Each record here should be printed again exactly; please leave its pictures out.

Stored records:
....................

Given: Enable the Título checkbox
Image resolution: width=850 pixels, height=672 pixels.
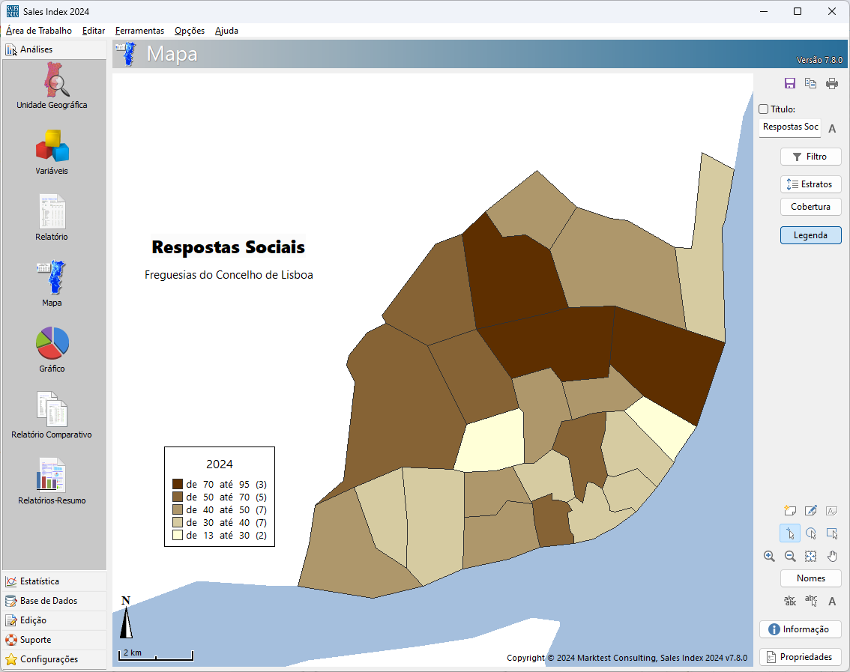Looking at the screenshot, I should (x=764, y=109).
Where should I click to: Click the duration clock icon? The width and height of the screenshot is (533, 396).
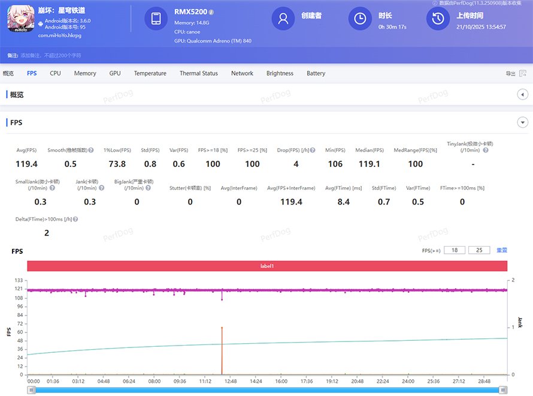pos(360,19)
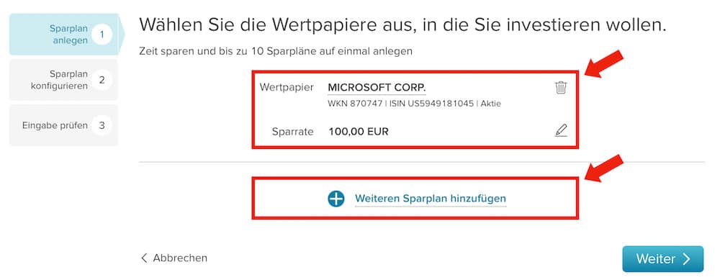Screen dimensions: 720x280
Task: Click the Weiter button
Action: pyautogui.click(x=662, y=259)
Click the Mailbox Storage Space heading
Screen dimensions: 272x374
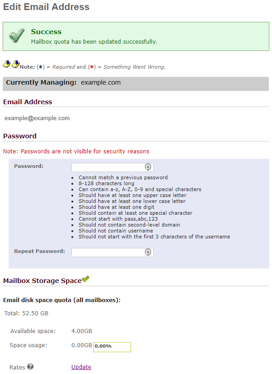[42, 281]
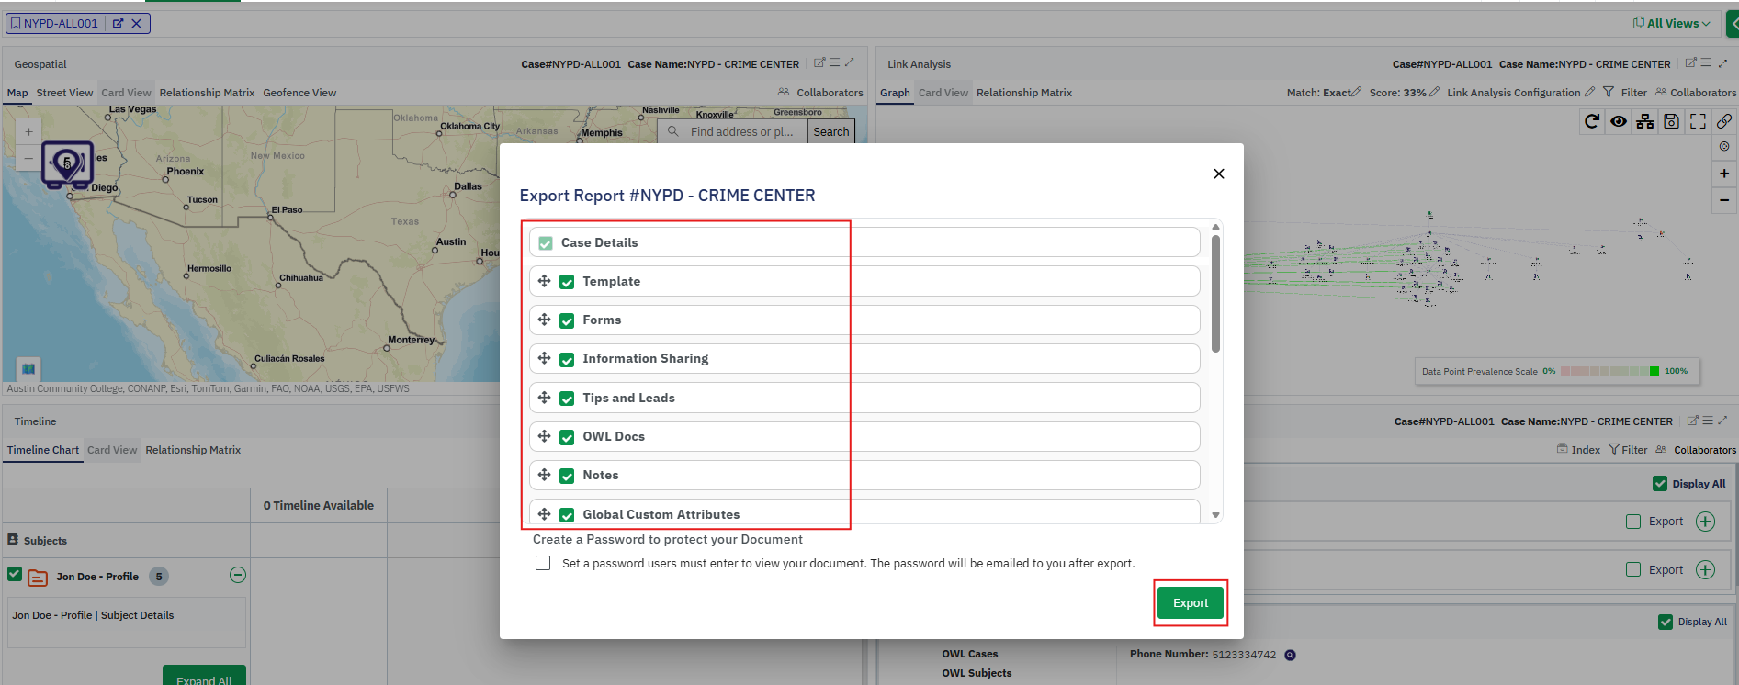
Task: Click the refresh graph icon in Link Analysis
Action: [1592, 121]
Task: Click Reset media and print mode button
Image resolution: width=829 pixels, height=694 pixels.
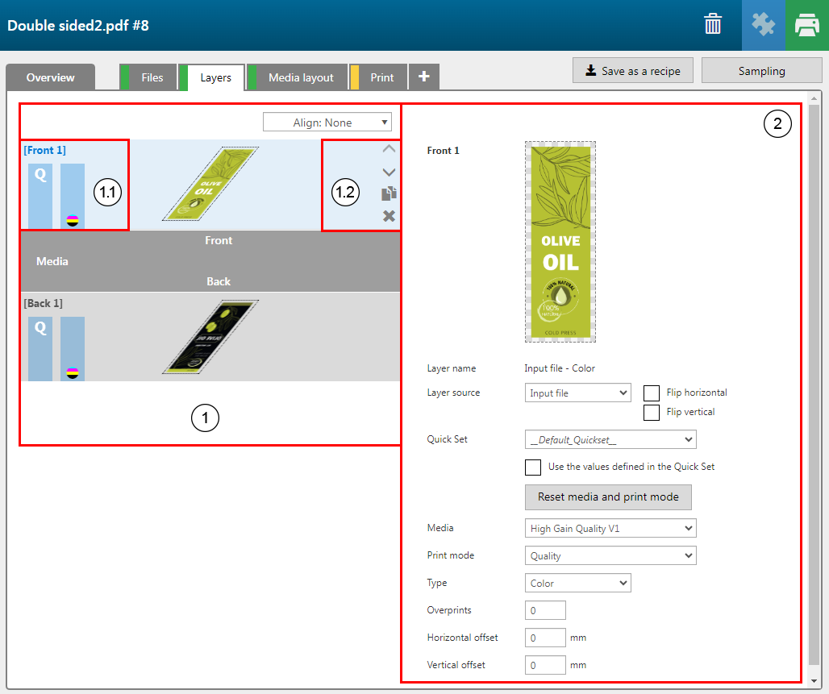Action: [x=608, y=497]
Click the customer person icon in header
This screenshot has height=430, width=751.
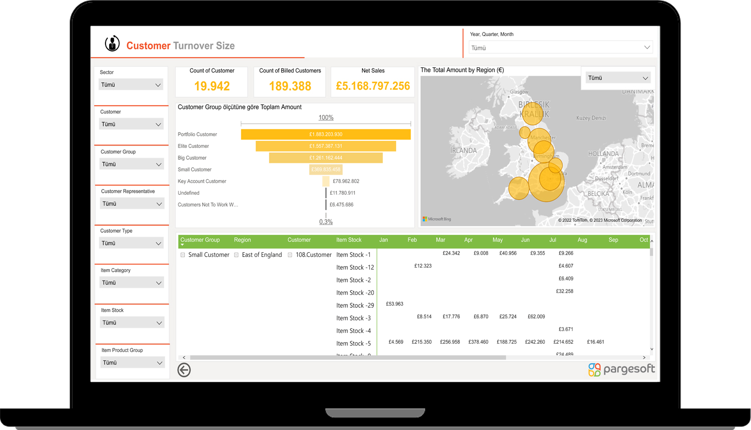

....................

#### SOLUTION TO THIS EXERCISE
Given: Enable the Título checkbox
Image resolution: width=850 pixels, height=672 pixels.
Looking at the screenshot, I should (x=764, y=109).
Where should I click to: Click the duration clock icon? The width and height of the screenshot is (533, 396).
pos(360,19)
Screen dimensions: 720x280
Task: Click the Weiter button
Action: pyautogui.click(x=662, y=259)
Click the Mailbox Storage Space heading
Screen dimensions: 272x374
[42, 281]
Task: Click the refresh graph icon in Link Analysis
Action: [1592, 121]
Task: Click Reset media and print mode button
Image resolution: width=829 pixels, height=694 pixels.
Action: [x=608, y=497]
Click the customer person icon in header
This screenshot has height=430, width=751.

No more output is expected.